— START OF PAGE TEXT —
But why take away media access that will serve to increase your candidate’s public presence?
There are a couple of possible reasons. One may be that Poilievre wants to have less-experienced media covering his campaign positions, so that those positions aren’t as rigorously challenged. The other is that his handlers are afraid that he can’t handle the regular parliamentary press corps without lashing out.
After all, the party already has strictly controlled news conferences, limiting the number of questions Poilievre will answer — and who the party will allow to ask them. In one recent news conference, he limited questions to five outlets: True North, Rebel News, Y Media SouthAsianDaily, Oxygen Canada News and Radio-Canada. Only Radio-Canada, the French-language service of the CBC, could be considered mainstream media.
It is also, sadly, similar to a page out of the Trump handbook. Donald Trump has been removing experienced media from handling the presidential media pool in favour of “friendly” outlets, claiming a need to better represent digital media. Which is why a reporter from Real America’s Voice network asked the first question of Ukrainian President Volodymyr Zelenskyy at a high-tension White House meeting — a question about why Zelenskyy wasn’t wearing a suit. The question gave Vice-President JD Vance the perfect opening to lambaste Zelenskyy for not offering up enough performative gratitude to the United States for weapons and other support. The Associated Press, the largest wire service in the U.S., wasn’t even allowed in the room.
It’s true that Conservatives aren’t alone in having fractious relationships with the press: Prime Minister Mark Carney had his own run-in with the CBC’s Rosemary Barton in the few days there have been since he became prime minister, and attacking the credibility and motives of the media has become normal political process.
But there’s a difference between occasional run-ins between political leaders and the media, and a party leader who makes no effort to hide the disdain he has for reporters.
The only question now is whether the move will get Poilievre and the Conservative Party the kind of coverage they want during a federal election campaign, or whether the move will simply and necessarily make coverage of his campaign more difficult — in the process, perhaps limiting Poilievre’s ability to get his message out broadly to the electorate.
If you can’t stand the heat, you can throw the cooks out of the kitchen. But don’t count on dinner to work out perfectly.
— END OF PAGE TEXT —
— START OF MATERIAL —
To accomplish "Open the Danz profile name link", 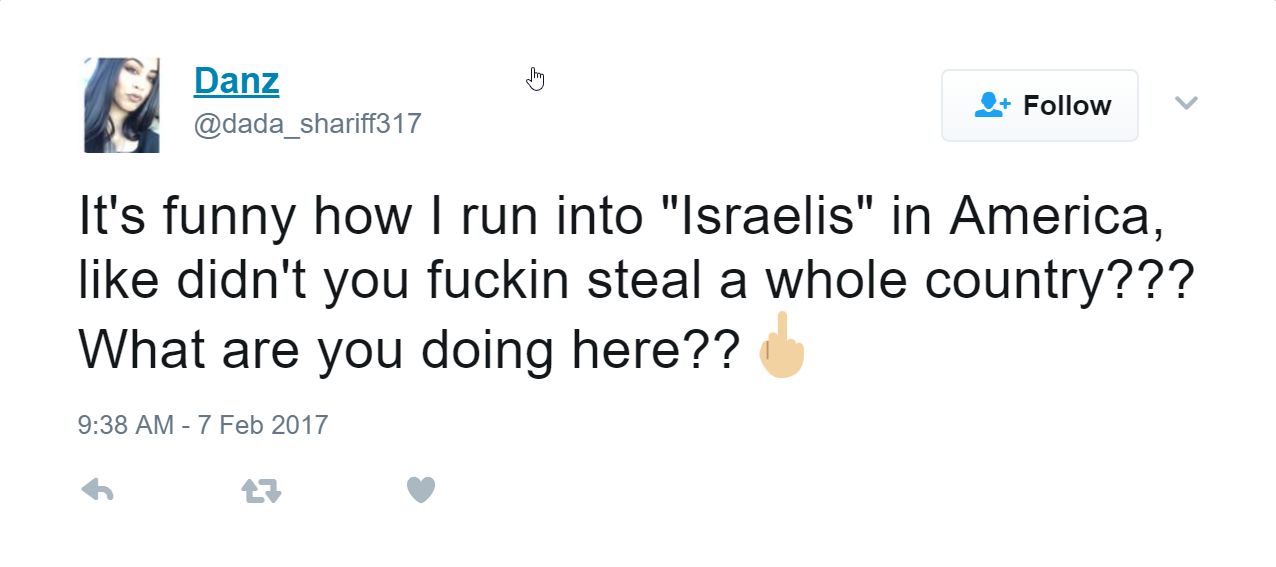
— END OF MATERIAL —
EXERCISE INSTRUCTIONS: Condense the paragraph beginning "After all, the party already" in the commentary on Poilievre and the press into two sentences that keep its main facts.

CORRECT RESULT: The party already tightly controls its news conferences, limiting both how many questions Poilievre answers and who may ask them. At one recent conference, questions were restricted to True North, Rebel News, Y Media SouthAsianDaily, Oxygen Canada News and Radio-Canada, the CBC's French-language service and the only one of the five that could be considered mainstream media.